▸ Reading text:
************

16 weeks till dry! man I would have thought that was a pro star! lady was 6 months till I could fully 100% trust her.


----------



## JoJo (Mar 2, 2011)

Very muddy said:


> Can't thank you enough, great to have support by people that know what they are talking about and have been there and done it. Such a relief!
> 
> Trying to get a photo but having great trouble as he won't stay still but will keep trying! He's very wriggly!


We all know how wriggly these cockapoo puppys can be ... wait until sleep time or when he is busy playing with a favourite toy  Enjoy your puppy ...


----------



## francesjl (Mar 24, 2011)

Early days yet and they're all different !
Often a sign of wanting to toilet is going round in a small area sniffing, if you see this take him straight outside , then lots of praise when he performs !

Where in Cambs are you ? I'm in St Neots


----------



## Allytoe (Feb 9, 2012)

I found it really helpful to write down the time of wee/poo. As Amber got older, this made it easy to see when she could start going a bit longer between regular visits to the garden. It also made it very clear on busy family days when accidents were our fault because we'd forgotten how long it had been since she was last taken out.


----------



## Pollypiglet (Oct 22, 2011)

************

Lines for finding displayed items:
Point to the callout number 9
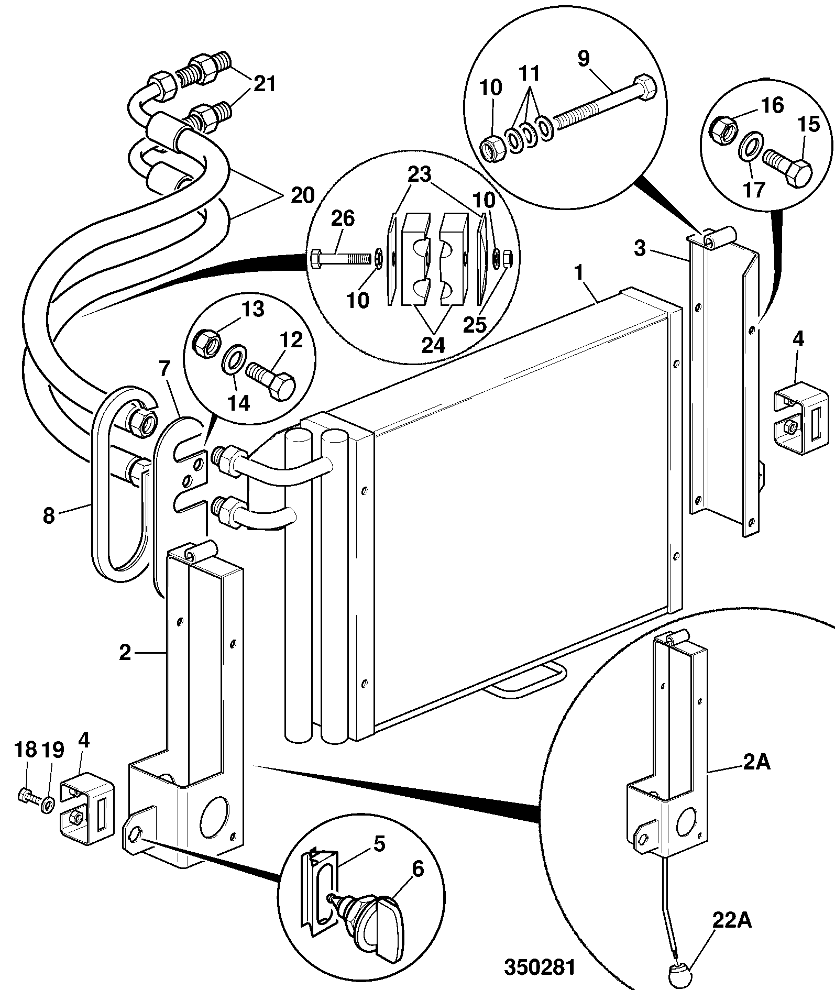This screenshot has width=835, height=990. coord(584,59)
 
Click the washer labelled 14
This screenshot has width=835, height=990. coord(233,359)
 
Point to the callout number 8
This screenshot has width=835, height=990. coord(49,515)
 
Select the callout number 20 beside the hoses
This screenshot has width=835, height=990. coord(302,196)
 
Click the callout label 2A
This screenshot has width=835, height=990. coord(756,763)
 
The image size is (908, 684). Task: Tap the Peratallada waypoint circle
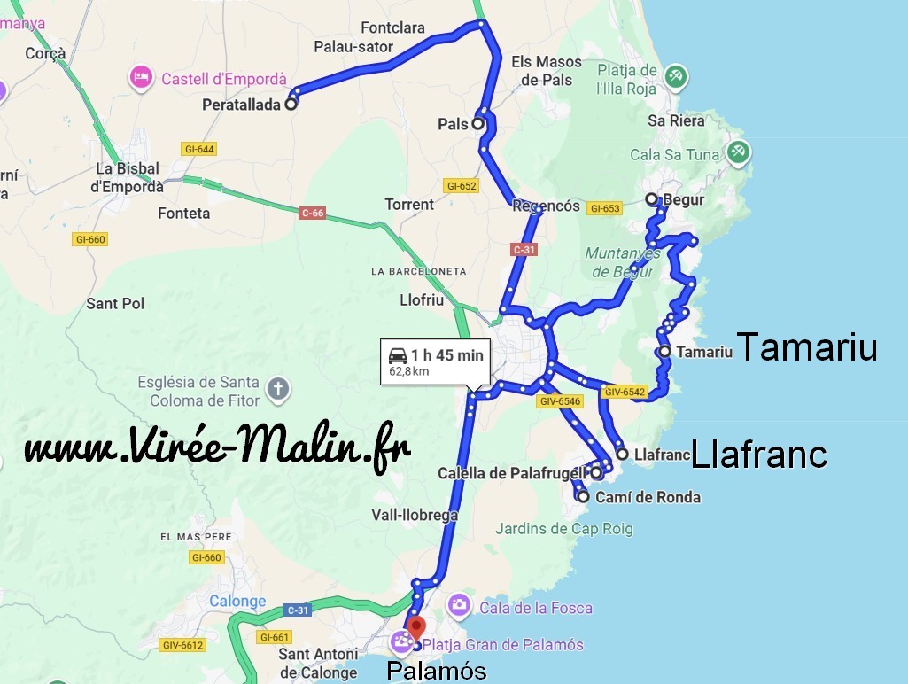[x=290, y=104]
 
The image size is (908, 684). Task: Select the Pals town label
[x=453, y=125]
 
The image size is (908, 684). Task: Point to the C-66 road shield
[x=313, y=214]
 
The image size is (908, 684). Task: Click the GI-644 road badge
[x=198, y=149]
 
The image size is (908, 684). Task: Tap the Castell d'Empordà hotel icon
[x=140, y=79]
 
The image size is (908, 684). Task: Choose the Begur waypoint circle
[x=651, y=199]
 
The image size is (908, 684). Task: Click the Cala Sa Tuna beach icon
[x=738, y=152]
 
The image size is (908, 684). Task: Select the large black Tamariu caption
[x=806, y=347]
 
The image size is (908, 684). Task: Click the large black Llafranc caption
[x=758, y=455]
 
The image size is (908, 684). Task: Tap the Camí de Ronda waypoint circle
[x=583, y=497]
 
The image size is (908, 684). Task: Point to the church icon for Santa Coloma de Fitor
[x=278, y=389]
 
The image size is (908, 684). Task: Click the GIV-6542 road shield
[x=624, y=391]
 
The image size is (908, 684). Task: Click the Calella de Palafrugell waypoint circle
[x=596, y=473]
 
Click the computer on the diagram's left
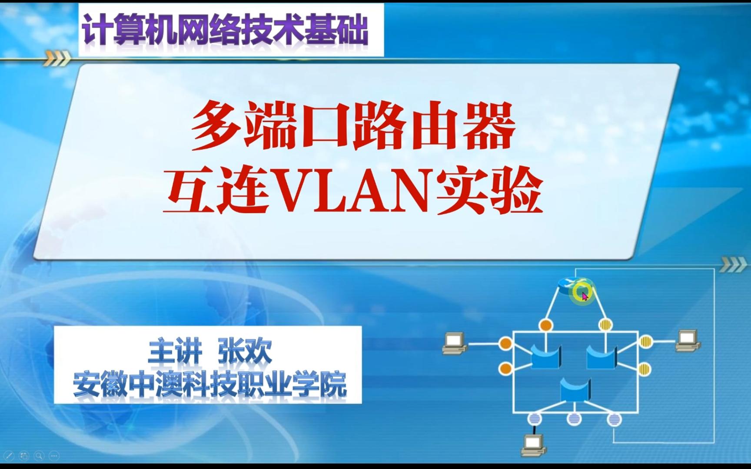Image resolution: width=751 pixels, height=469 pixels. (454, 343)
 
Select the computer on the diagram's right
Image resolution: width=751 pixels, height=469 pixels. (688, 340)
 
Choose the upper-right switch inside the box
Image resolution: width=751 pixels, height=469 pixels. (601, 356)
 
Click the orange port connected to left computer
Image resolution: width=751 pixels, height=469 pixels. (505, 343)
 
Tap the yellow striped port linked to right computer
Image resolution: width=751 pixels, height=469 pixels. (646, 341)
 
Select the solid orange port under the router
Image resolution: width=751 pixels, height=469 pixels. (545, 325)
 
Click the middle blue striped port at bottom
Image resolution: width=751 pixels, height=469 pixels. (574, 419)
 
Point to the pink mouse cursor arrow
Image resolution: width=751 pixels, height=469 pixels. (584, 296)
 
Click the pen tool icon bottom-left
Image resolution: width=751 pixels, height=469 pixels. (9, 456)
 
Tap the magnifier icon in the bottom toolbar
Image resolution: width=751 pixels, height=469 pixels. (39, 456)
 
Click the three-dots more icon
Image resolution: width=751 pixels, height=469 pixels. (54, 456)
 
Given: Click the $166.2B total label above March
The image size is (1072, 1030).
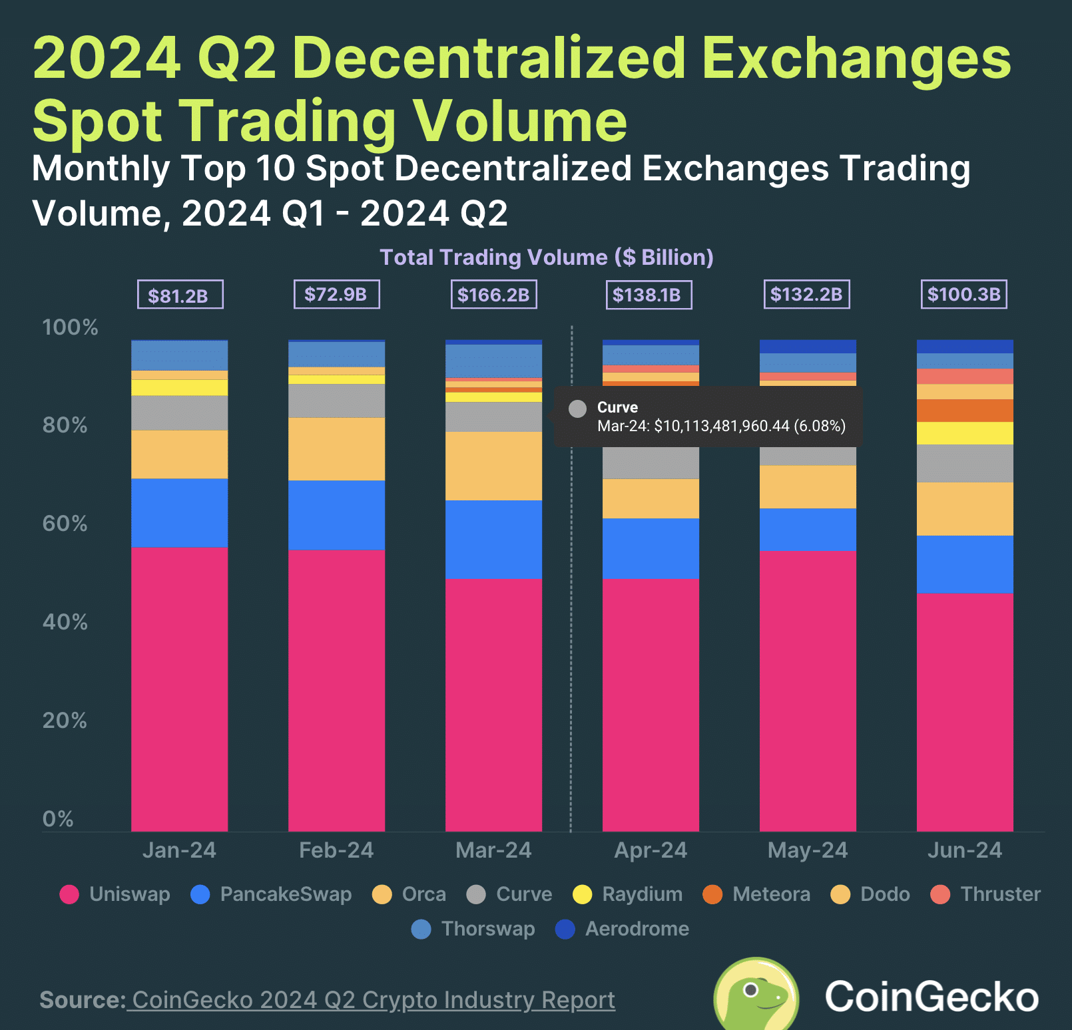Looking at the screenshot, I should point(493,295).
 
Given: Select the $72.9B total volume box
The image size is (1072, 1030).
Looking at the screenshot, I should point(336,294).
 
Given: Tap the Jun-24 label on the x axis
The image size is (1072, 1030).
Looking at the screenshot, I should point(964,850).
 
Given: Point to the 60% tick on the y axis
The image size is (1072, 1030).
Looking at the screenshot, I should point(65,524).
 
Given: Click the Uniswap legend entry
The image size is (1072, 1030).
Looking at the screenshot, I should point(115,894).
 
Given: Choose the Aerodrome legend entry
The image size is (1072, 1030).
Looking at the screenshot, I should point(623,928).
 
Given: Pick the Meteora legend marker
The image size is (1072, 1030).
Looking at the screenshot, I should point(713,894).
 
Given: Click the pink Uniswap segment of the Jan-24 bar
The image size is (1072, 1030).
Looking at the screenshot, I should point(179,689).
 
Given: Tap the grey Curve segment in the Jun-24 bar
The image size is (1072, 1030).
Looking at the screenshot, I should point(965,463).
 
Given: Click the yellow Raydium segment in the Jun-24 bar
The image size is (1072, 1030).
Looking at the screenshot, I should point(965,433).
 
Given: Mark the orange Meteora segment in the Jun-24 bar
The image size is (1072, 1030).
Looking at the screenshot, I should point(965,411).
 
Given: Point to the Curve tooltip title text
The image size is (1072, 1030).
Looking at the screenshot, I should point(617,407).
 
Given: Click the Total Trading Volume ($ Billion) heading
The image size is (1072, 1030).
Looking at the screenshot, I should point(546,257).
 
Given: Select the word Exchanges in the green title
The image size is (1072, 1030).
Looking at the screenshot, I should point(856,59).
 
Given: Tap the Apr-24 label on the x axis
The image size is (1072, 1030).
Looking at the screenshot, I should point(651,850).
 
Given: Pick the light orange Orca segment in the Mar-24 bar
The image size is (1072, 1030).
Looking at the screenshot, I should point(493,466).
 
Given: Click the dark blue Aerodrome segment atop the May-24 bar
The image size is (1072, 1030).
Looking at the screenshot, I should point(808,346).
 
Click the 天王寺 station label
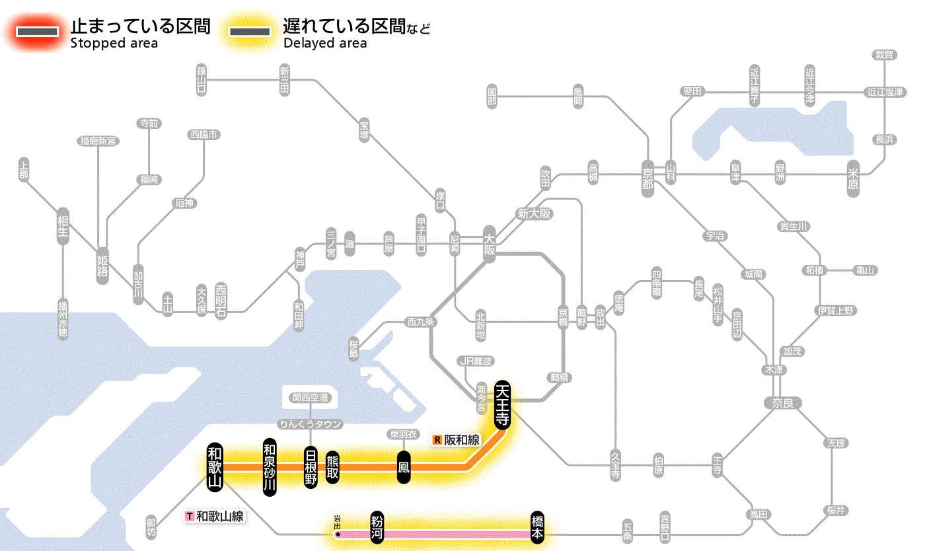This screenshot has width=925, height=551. coord(502,405)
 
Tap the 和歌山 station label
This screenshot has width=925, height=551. coord(215,466)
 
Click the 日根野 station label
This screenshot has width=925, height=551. coord(310,467)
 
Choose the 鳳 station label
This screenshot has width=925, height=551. coord(404,467)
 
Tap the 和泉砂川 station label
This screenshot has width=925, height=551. coord(269,466)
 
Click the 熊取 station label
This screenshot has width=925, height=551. coord(332,467)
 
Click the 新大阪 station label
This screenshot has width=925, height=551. coord(534,214)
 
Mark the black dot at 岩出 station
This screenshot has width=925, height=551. coord(338,533)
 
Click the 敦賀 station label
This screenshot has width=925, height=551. coord(884,55)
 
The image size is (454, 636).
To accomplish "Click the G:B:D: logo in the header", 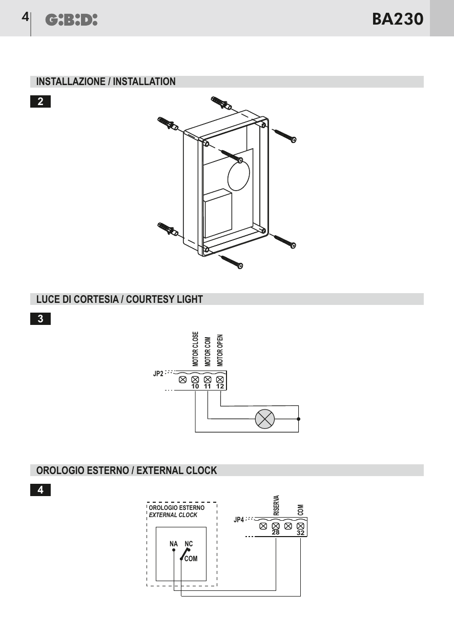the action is click(x=71, y=20).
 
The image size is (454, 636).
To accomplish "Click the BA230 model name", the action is click(x=398, y=19).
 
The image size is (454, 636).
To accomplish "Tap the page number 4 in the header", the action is click(x=25, y=17).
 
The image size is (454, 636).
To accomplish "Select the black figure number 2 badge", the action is click(x=40, y=101).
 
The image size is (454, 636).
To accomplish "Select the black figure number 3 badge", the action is click(x=40, y=319).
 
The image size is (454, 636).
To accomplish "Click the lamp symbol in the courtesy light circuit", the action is click(x=264, y=419).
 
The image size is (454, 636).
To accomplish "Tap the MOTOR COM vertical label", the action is click(x=208, y=352).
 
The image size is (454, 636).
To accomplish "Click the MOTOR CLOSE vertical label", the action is click(x=195, y=349).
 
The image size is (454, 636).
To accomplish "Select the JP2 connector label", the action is click(x=158, y=374).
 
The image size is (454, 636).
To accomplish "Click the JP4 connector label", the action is click(x=238, y=520).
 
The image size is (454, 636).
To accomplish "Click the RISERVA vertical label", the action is click(x=276, y=505).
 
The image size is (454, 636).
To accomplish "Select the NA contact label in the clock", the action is click(x=174, y=544).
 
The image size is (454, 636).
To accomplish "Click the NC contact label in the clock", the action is click(x=189, y=544).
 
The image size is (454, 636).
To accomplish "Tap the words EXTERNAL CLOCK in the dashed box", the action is click(x=173, y=515).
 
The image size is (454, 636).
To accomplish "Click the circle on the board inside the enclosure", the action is click(x=239, y=174).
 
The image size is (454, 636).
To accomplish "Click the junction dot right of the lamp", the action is click(x=298, y=419).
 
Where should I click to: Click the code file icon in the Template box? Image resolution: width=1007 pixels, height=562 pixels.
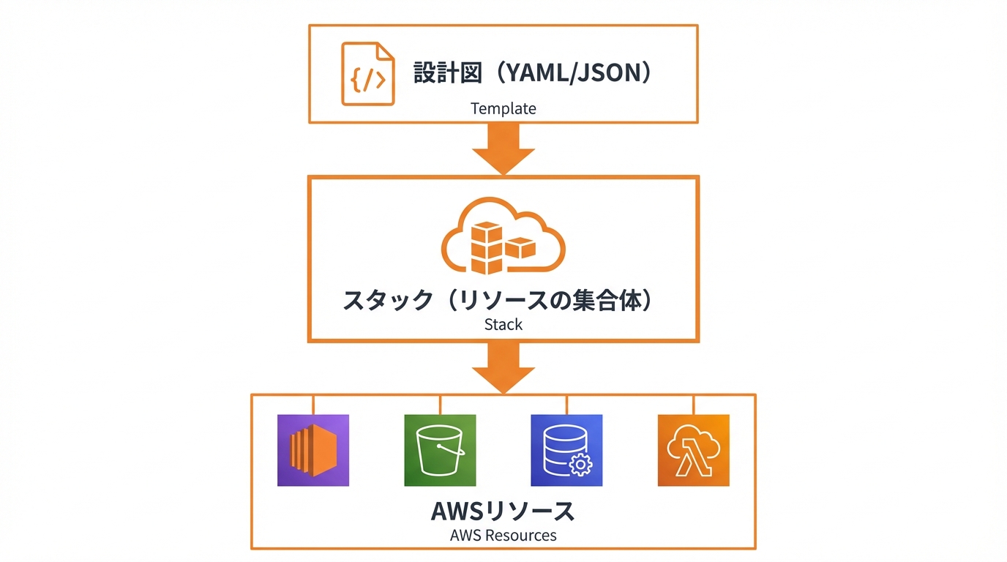tap(367, 74)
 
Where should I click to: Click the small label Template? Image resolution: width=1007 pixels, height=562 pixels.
tap(503, 109)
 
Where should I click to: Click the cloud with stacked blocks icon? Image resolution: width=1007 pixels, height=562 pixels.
tap(504, 236)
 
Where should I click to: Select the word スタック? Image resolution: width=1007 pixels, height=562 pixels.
tap(388, 300)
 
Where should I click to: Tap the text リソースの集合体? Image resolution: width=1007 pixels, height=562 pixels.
tap(549, 300)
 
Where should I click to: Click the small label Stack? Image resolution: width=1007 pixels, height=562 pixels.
tap(504, 324)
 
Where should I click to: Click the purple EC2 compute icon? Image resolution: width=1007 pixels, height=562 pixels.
tap(313, 450)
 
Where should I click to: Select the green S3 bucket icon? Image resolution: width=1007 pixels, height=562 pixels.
tap(440, 450)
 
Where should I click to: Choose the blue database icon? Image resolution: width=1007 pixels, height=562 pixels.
tap(566, 450)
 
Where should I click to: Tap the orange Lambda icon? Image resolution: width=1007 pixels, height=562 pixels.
tap(693, 450)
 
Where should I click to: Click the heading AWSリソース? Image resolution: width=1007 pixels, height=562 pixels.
tap(503, 511)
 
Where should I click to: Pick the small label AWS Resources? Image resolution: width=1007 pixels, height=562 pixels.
tap(503, 535)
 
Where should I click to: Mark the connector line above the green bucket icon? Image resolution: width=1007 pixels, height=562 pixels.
tap(440, 405)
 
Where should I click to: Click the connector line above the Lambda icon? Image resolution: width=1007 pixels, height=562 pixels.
tap(694, 405)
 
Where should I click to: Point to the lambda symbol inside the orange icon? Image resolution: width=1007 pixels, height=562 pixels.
tap(686, 460)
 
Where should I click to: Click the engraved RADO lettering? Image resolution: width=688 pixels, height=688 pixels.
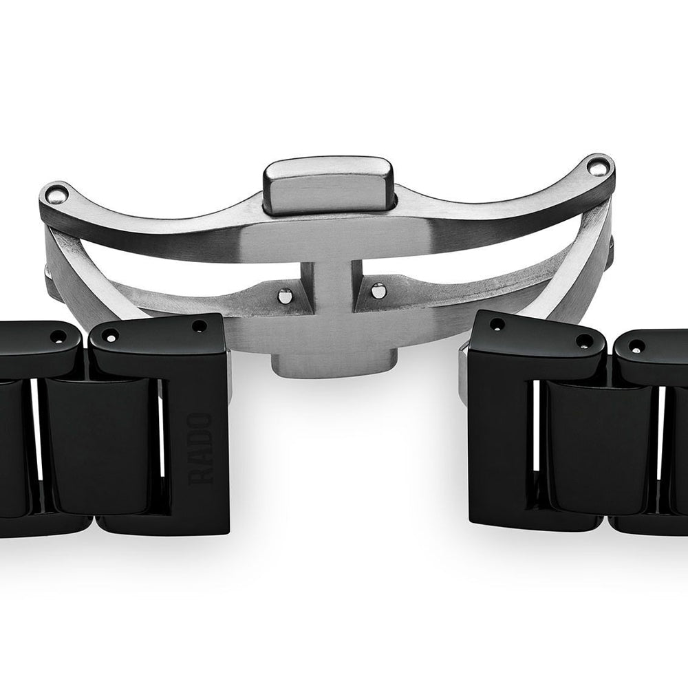pyautogui.click(x=200, y=448)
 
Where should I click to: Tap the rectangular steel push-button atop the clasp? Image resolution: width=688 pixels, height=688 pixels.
pyautogui.click(x=330, y=186)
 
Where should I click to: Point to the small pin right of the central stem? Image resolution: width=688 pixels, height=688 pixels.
pyautogui.click(x=376, y=290)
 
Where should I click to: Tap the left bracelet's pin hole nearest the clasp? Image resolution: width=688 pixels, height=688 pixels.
pyautogui.click(x=200, y=326)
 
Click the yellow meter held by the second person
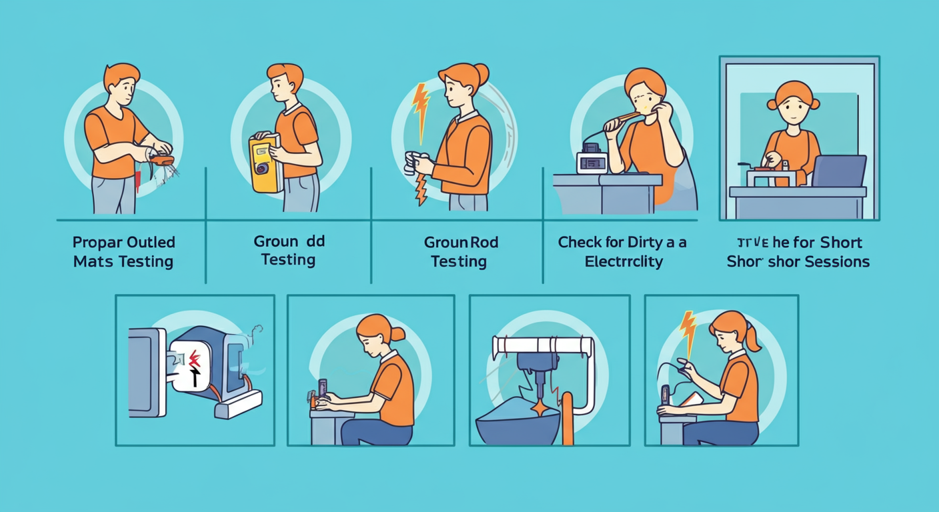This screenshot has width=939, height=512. coord(263,163)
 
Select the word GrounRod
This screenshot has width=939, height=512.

************

▸ Exercise instructions:
[1] In the puppy-training thread, what does the poster from St Neots say is often a sign that a puppy wants to toilet?
[2] Copy out the part of the puppy-training thread that opens with the words containing "I found it really" and closes with "(Oct 22, 2011)".

▸ Exercise solutions:
[1] Going round in a small area sniffing.

[2]
I found it really helpful to write down the time of wee/poo. As Amber got older, this made it easy to see when she could start going a bit longer between regular visits to the garden. It also made it very clear on busy family days when accidents were our fault because we'd forgotten how long it had been since she was last taken out.


----------



## Pollypiglet (Oct 22, 2011)